IMPACT OF A HEALTH CARE PROTOCOL FOR PATIENTS SUFFERING SYMPTOMS OF MILD ACUTE VIRAL BRONCHIOLITIS ON EARLY DISCHARGE IN THE EMERGENCY DEPARTMENT.

Acute viral bronchiolitis is the principal cause of lower respiratory tract infection in infants worldwide. It is characterized by a first episode of respiratory distress preceded by rhinorrhea, cough and fever. The majority of patients present with mild symptoms which can be treated safely at home by parents. Every year between October thru April emergency departments in North America are overwhelmed with patients waiting to be seen with mild respiratory infections, such as bronchiolitis. Thus new strategies in health care have to be elaborated to reduce costs and waiting time in the emergency department.

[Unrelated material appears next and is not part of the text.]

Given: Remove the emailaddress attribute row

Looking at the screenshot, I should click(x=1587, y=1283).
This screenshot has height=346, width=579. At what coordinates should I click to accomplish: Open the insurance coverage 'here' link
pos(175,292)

The investigators hypothesize that patients liberated from triage with mild acute viral bronchiolitis would have the same rate of office re-visits than those with mild acute bronchiolitis in the emergency department.

Study Overview

Status

Withdrawn

Conditions

Intervention / Treatment

Detailed Description

Acute viral bronchiolitis constitutes the principal cause of acute lower respiratory tract infections in infants and children in Nord America. Every year 11% of infants younger than 1 year and 6% of those between 1 and 2 years are affected. Acute viral bronchiolitis is characterized by a first episode of respiratory distress associated to rhinorrhea, cough and fever, other symptoms such as vomiting, use of accessory intercostal muscles and irritability can be present. Mild symptoms presentation in bronchiolitis is very common, these patients do not require treatment or testing, only appropriate information on how to ameliorate respiratory symptoms and a well list of alarm signs for parents are frequently enough to send the patient home.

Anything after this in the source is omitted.